(Stored data entries)
______

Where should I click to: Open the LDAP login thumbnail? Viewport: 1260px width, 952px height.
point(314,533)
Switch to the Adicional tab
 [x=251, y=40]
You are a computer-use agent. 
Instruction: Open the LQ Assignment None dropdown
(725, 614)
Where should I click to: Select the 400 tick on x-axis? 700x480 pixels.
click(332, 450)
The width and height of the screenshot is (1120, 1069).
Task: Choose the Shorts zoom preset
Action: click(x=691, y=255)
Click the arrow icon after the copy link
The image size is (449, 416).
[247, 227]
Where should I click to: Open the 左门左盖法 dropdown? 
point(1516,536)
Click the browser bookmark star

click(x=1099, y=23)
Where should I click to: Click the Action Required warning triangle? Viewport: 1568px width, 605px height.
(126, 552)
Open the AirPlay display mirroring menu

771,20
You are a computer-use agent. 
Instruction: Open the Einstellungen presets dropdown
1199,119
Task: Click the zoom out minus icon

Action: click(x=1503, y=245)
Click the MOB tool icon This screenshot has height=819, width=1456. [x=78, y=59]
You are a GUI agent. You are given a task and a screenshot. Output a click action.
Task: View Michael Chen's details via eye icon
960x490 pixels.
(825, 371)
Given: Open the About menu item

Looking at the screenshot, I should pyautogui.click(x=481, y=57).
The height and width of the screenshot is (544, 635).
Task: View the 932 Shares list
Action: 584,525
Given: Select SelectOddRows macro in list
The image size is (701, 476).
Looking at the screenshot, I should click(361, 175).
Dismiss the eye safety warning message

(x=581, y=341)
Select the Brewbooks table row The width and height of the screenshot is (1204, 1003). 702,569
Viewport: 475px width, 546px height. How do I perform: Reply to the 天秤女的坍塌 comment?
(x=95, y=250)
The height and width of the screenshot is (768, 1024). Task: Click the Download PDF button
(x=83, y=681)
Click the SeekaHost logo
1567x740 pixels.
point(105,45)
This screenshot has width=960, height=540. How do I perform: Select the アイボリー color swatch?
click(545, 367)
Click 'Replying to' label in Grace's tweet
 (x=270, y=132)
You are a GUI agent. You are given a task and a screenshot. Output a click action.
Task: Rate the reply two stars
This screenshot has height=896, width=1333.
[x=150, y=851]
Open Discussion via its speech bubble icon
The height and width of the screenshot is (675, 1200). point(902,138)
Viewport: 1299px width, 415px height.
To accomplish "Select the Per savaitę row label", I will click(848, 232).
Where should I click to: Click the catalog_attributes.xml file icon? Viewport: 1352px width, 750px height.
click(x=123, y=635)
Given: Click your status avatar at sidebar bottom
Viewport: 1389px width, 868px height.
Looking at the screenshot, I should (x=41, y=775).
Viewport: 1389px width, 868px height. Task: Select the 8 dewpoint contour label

______

* WHAT YOU SHOULD DO *
The reply must present every entry, transcribed with its exact wording.

* ANSWER TO THE EXERCISE *
Where should I click to: Open the LDAP login thumbnail? Viewport: 1260px width, 952px height.
point(314,533)
Switch to the Adicional tab
 [x=251, y=40]
You are a computer-use agent. 
Instruction: Open the LQ Assignment None dropdown
(725, 614)
Where should I click to: Select the 400 tick on x-axis? 700x480 pixels.
click(332, 450)
The width and height of the screenshot is (1120, 1069).
Task: Choose the Shorts zoom preset
Action: click(x=691, y=255)
Click the arrow icon after the copy link
The image size is (449, 416).
[247, 227]
Where should I click to: Open the 左门左盖法 dropdown? 
point(1516,536)
Click the browser bookmark star

click(x=1099, y=23)
Where should I click to: Click the Action Required warning triangle? Viewport: 1568px width, 605px height.
(126, 552)
Open the AirPlay display mirroring menu

771,20
You are a computer-use agent. 
Instruction: Open the Einstellungen presets dropdown
1199,119
Task: Click the zoom out minus icon

Action: click(x=1503, y=245)
Click the MOB tool icon This screenshot has height=819, width=1456. [x=78, y=59]
You are a GUI agent. You are given a task and a screenshot. Output a click action.
Task: View Michael Chen's details via eye icon
960x490 pixels.
(825, 371)
Given: Open the About menu item

Looking at the screenshot, I should pyautogui.click(x=481, y=57).
The height and width of the screenshot is (544, 635).
Task: View the 932 Shares list
Action: 584,525
Given: Select SelectOddRows macro in list
The image size is (701, 476).
Looking at the screenshot, I should click(361, 175).
Dismiss the eye safety warning message

(x=581, y=341)
Select the Brewbooks table row The width and height of the screenshot is (1204, 1003). 702,569
Viewport: 475px width, 546px height. How do I perform: Reply to the 天秤女的坍塌 comment?
(x=95, y=250)
The height and width of the screenshot is (768, 1024). Task: Click the Download PDF button
(x=83, y=681)
Click the SeekaHost logo
1567x740 pixels.
point(105,45)
This screenshot has width=960, height=540. How do I perform: Select the アイボリー color swatch?
click(545, 367)
Click 'Replying to' label in Grace's tweet
 (x=270, y=132)
You are a GUI agent. You are given a task and a screenshot. Output a click action.
Task: Rate the reply two stars
This screenshot has height=896, width=1333.
[x=150, y=851]
Open Discussion via its speech bubble icon
The height and width of the screenshot is (675, 1200). point(902,138)
Viewport: 1299px width, 415px height.
To accomplish "Select the Per savaitę row label", I will click(848, 232).
Where should I click to: Click the catalog_attributes.xml file icon? Viewport: 1352px width, 750px height.
click(x=123, y=635)
Given: Click your status avatar at sidebar bottom
Viewport: 1389px width, 868px height.
Looking at the screenshot, I should (x=41, y=775).
Viewport: 1389px width, 868px height. Task: Select the 8 dewpoint contour label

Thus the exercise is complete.